東京フィルメックス映画祭

東京フィルメックス映画祭が終了しました。オープニングはブラジル映画「リーニャ・ヂ・パッシ」。これは「日本でも公開されたチェ・ゲバラの青春時代を描いた「モーターサイクル・ダイアリーズ」のウォルター・サイレス監督と女性監督ダニエラ・トマスさんの共同作品です。それに監督特集は蔵原惟繕。久しぶりに川地民夫主演の「狂熱の季節」を見ました。
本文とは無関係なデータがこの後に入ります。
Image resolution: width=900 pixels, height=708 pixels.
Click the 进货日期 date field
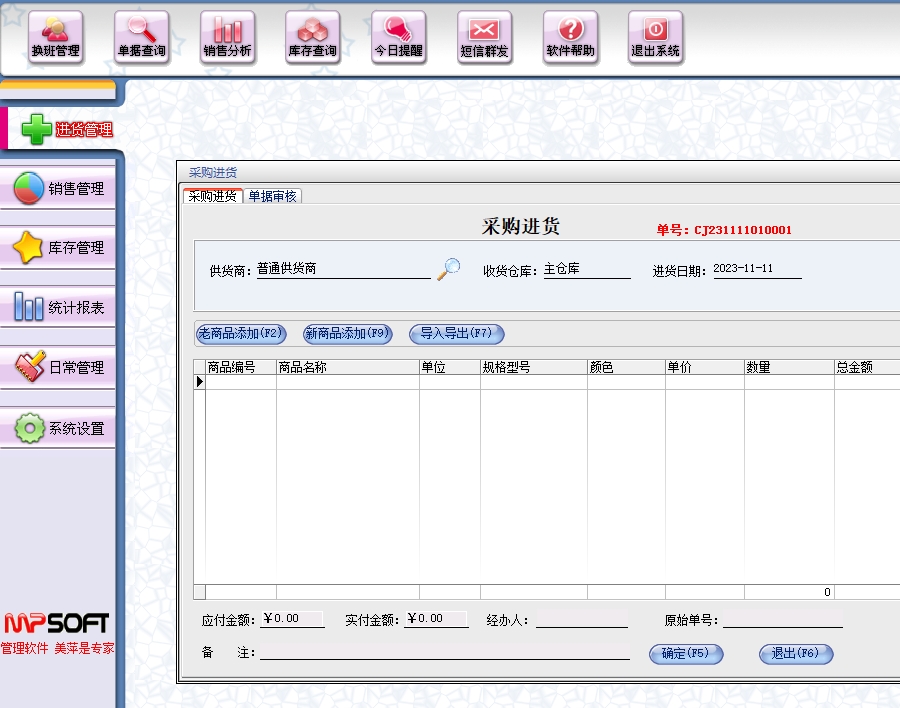point(757,270)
日本が高度成長をはじめる1960年の作品で、邦画はジャズとセックスとギンギラギンの太陽をぶつけていた頃の話題になった作品です。                                    


 ゴダールの「勝手にしやがれ」を超えるなどという批評もありましたが、今、見直すと、何とも荒っぽい映画で、それにもまして、この映画の女性像が、理解不能なほど可笑しくて、グロテスクでした。でも、この時代の感覚がわかるものですから、複雑な気分に陥りました。

 
 この映画祭のディレクターは、林加奈子さんがやっています。ベルリン国際映画祭モントリオール国際映画祭、サン・ファン国際映画祭と、いろいろな映画祭をご一緒しました。この欄でも紹介した川喜多かしこさんの秘書のような存在で、さまざまな映画祭に川喜多かしこさんの名代として国際的な映画人脈を作り、独立してからは、新しい人脈を作っている若くて頼もしい映画人です。
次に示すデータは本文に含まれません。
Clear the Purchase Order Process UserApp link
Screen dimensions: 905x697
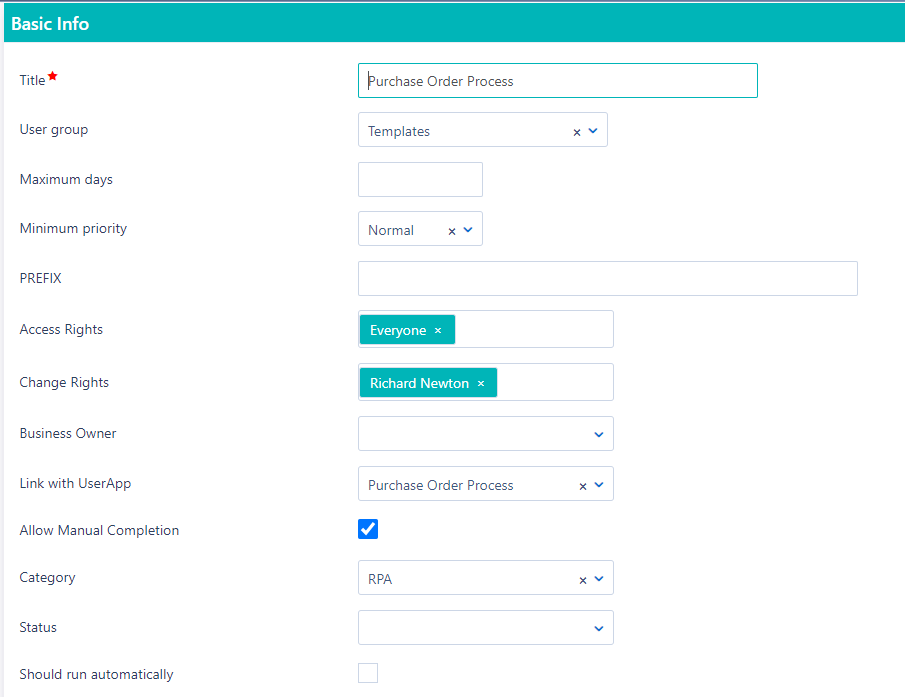[582, 484]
 東京国際映画祭は、各映画会社の持ち寄りというイメージが強いのですが、やはり優れた国際的なディレクターの辣腕が必要とされるでしょう。

 たまたま国際基金賞を受賞したマルコ・ミューラーさんが来日して、そんな意見が蓮見重彦先生などから発せられたようです。ミューラーさんは、この欄でも紹介したロカルノ国際映画祭のデビッド・シュトライフさんの後任として活躍を始めました。ロカルノの後は、ヴェネチア国際映画祭のディレクターとして、辣腕ぶりを発揮してきました。ミューラーさんは中国語も出来るアジア映画通ですが、北野武監督をヴェネチアで国際的にアピールさせた恩人でもあります。
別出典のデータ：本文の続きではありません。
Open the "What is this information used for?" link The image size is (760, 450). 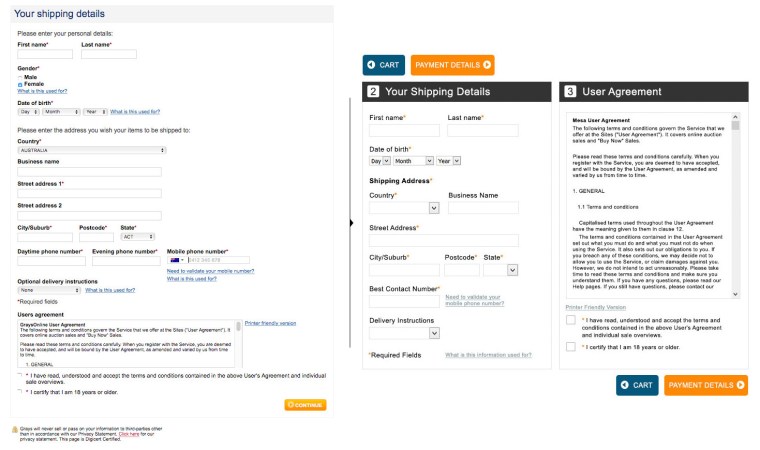(487, 355)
 ニューヨーク映画祭のディレクター、リチャード・ペーニャさんも成瀬巳喜男の研究家であり、国際交流基金で日本にも滞在してました。そんなことを考えると、日本やアジアも理解している国際映画人をスカウトすべきというのが、東京国際映画祭の価値を高める方法ではないかと思うのです。


 東京フィルメックスは、そういう目配りが出来る映画祭で、規模は小さいのですが、新しい映画人も含めて、着々と新しい国際ネットワークを作り上げているのには、毎回、感心してます。